Au début de la leçon XI, Lacan précise que le propos est d’essayer de comprendre ce que veut dire « Au-delà du principe de plaisir », ce que veut dire automatisme de répétition, et quelle duplicité des relations du symbolique et de l’imaginaire s’ouvre dès lors. La fonction interrupteur de la lampe triode constitue la structure du message – il reprendra et développera ce point dans la conférence de l’avant-dernière leçon : ouvert ça ne passe pas, fermé ça passe. Qu’est-ce qui passe ? Qu’est-ce qui est communiqué, quel est le message ? C’est une manière de dire autrement le schéma du rêve de l’injection faite à Irma que Freud propose : comment dans la succession de ce qui passe se déduit ce qui ne passe pas.

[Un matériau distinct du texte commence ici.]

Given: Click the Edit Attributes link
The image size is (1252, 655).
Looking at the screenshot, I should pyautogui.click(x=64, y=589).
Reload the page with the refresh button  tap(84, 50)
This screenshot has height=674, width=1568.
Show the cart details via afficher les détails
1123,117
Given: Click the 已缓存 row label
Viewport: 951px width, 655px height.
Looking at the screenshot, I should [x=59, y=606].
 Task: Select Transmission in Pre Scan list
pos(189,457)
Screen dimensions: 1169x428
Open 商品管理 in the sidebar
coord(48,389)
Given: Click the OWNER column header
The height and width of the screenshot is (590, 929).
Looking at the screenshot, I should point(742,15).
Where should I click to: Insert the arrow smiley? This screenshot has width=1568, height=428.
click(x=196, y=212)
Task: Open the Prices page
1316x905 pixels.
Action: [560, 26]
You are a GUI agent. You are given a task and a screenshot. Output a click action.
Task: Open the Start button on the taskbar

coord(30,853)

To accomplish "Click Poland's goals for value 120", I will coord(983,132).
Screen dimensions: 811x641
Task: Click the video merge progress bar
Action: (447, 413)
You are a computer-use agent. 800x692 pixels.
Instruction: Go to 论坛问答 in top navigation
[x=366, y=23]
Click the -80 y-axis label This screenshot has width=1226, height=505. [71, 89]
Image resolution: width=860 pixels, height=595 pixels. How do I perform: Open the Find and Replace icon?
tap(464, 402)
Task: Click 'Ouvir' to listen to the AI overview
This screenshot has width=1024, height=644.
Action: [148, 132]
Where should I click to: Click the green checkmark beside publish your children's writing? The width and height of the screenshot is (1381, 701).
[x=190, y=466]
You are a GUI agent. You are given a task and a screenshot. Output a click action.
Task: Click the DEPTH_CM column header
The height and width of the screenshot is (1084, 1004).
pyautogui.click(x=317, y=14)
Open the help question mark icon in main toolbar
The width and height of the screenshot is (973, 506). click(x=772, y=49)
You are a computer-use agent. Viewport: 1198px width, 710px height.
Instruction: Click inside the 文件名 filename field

S’engage alors, la conversation maïeutique propre à Lacan pour ce séminaire : Valabrega présente scolairement les textes de Freud, ouvrant un espace à Lacan qui lui permet de suivre son propos. C’est une quasi mise en œuvre du dialogue des petites machines de Grey Walter : Lacan suit son fil aiguillonné par les propos de Valabrega. Il relève que Freud dit traiter le rêve comme on traite un texte sacré, c’est-à-dire qu’il s’interprète avec des lois. Aussi dégradé soit-il, le message passe, bien plus, on peut lire dans la dégradation-même du message des traces, des marques qui sont la nature du message. Ici Freud opère un renversement par rapport aux autres voies de lectures des rêves : il lit un sens dans l’oubli d’une partie du message. Ce qui est dans l’inconscient, ce que Freud vise, c’est ce caractère de discours organisé d’un message qui passe, qui à ce moment du rêve est pris comme tel, comme un message qui insiste. Dès lors, s’entend la proximité d’avec l’automatisme de répétition présenté dans l’« Au-delà de principe de plaisir. » Ce qui se répète qu’est-ce sinon une modulation, un discours interrompu qui insiste ?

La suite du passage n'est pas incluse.